Instead I’ll talk about the woman in the Firefox window I’ve had open for a month, Marina Abramović.

I read about her first when Cal pointed her out at the closing of her recent exhibition in New York.

For those who don’t know (because I certainly didn’t), Abramović is a performance artist who began her career in the 1970s. Her work was explicitly about the body: what it can take, and to whom it belongs. She did work that was grueling, painful, and sometimes close to lethal. In what was likely her most famous piece, Rhythm 0, she stood completely passive and silent for six hours near a table full of objects: chains, feathers, olive oil, razor blades, cameras – and a loaded gun. Audience members were invited to do whatever they liked to her, and while at first people were reluctant, by the end a spectator was holding the gun to her neck until another group of audience members stopped it.

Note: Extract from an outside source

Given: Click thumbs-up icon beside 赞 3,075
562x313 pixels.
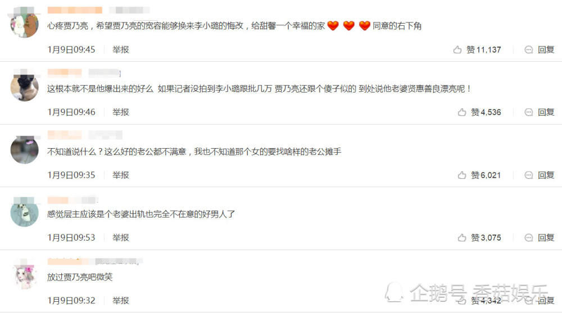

Throughout her career, she has demanded that the audience engage with the art directly – and she has demanded endurance and discipline of herself which, reading about her, made me think of the most extreme forms of submission and service. In this latest exhibition, she sits in a chair, completely silent, and stares into the eyes of whomever cares to sit across from her and look. She did not speak for three months. In older works, besides the extremity of Rhythm 0, she played the point of a knife between her splayed fingers as fast as she could, sometimes missing and cutting herself. When she would complete a cycle, she would attempt to repeat it exactly – including the cuts. With her long-term partner, Ulay, she did a piece where he held the string of a bow, with an arrow pointed at her heart; she held the bow itself, and the two of them leaned back, balancing each other. (A video of this and other pieces is here.) She did a piece in which she lay in the midst of a burning five-pointed star, and one in which she lived on platforms raised high above the gallery floor for twelve days without eating or speaking. The only way down was via ladders, the rungs of which were upturned butcher knives.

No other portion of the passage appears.